The employee who exfiltrated data after being fired. The employees who exposed 250 million customer records. The employee who stole trade secrets to get a leg up in his next job because hey, after all, it’s “his” work that he’s taking, right?
Those are our traditional notions of insider risk and threat, but the pandemic-induced push to remote work has created what Forcepoint’s Michael Crouse, director of enterprise user and data protection, calls a “big shift.”
“It’s not that people are trying to do harm against an organization,” he says. Rather, they often feel they have to slip past IT to just get their jobs done, employing “shadow IT” – projects that are managed outside of, and without the knowledge of, the IT department.
“I think people feel that the processes, that maybe the solutions in place that allow them to do the job, aren’t effective,” he says. “So you think about it from a shadow IT point of view. You know, when we kind of went away from those four walls, protecting your employees, everybody comes into work, they sit behind their desk in the office, all the IT infrastructure is built for being behind those four walls, protecting those individuals, whether it’s the VPN sessions, whether it’s, you know, their network firewalls.”
When you extend that perimeter, “some of the processes that were in place by the IT organizations aren’t effective, or they’re inhibiting a person’s ability to get the job done,” he says. “So what do people do is they look for alternative ways. So they go, for example, to shadow IT, or they go to working off the VPN because working on the VPN is slow.”
With over a quarter-century of experience supporting commercial and federal organizations, starting with the National Security Agency (NSA), Crouse promotes a paradigm shift for cybersecurity: one that’s focused on dynamic user protection and adaptive risk mitigation.
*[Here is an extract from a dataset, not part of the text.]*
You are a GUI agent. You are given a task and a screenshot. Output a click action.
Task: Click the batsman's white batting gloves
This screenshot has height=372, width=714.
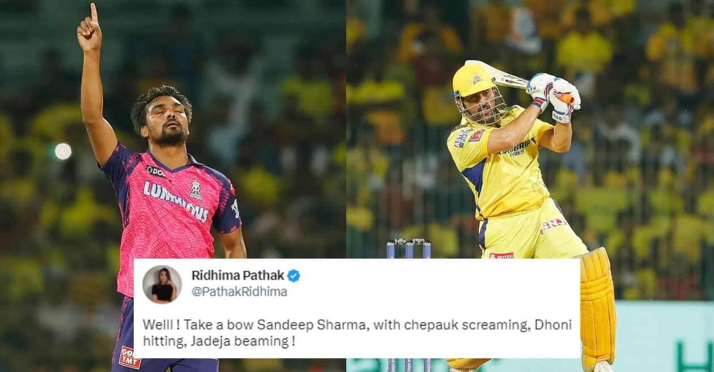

He works closely with top company decision-makers and lends key influence in helping them improve employee security behavior by changing the way people think about security; developing new cybersecurity policies, procedures, and technical approaches; and generating real-time, actionable data derived from employee behavior and industry baselines.
What does that all mean? It means that his approach to risk “has evolved from more of the, ‘What happened?’ to the ‘Why happened?’, he says.
“Once you know the behavior of individuals that could be, for example, taking information from an organization, committing IT sabotage, maybe committing fraud within your organization, once you know the behavior of the individual, then you can start observing what we call technical observance or monitoring for those technical observables, those behaviors,” he said. “You can get left of the actual breach or left of the actual action or incentive that is actually causing you a lot of heartache and a lot of pain within organizations.”
In this podcast, hosted by Threatpost host Cody Hackett, Forcepoint’s Crouse discusses insider risk is more than just monitoring user activity or analytics or preventing data leaks.”It’s that entire portfolio of solutions that are coming together in a second, verged environment,” he says.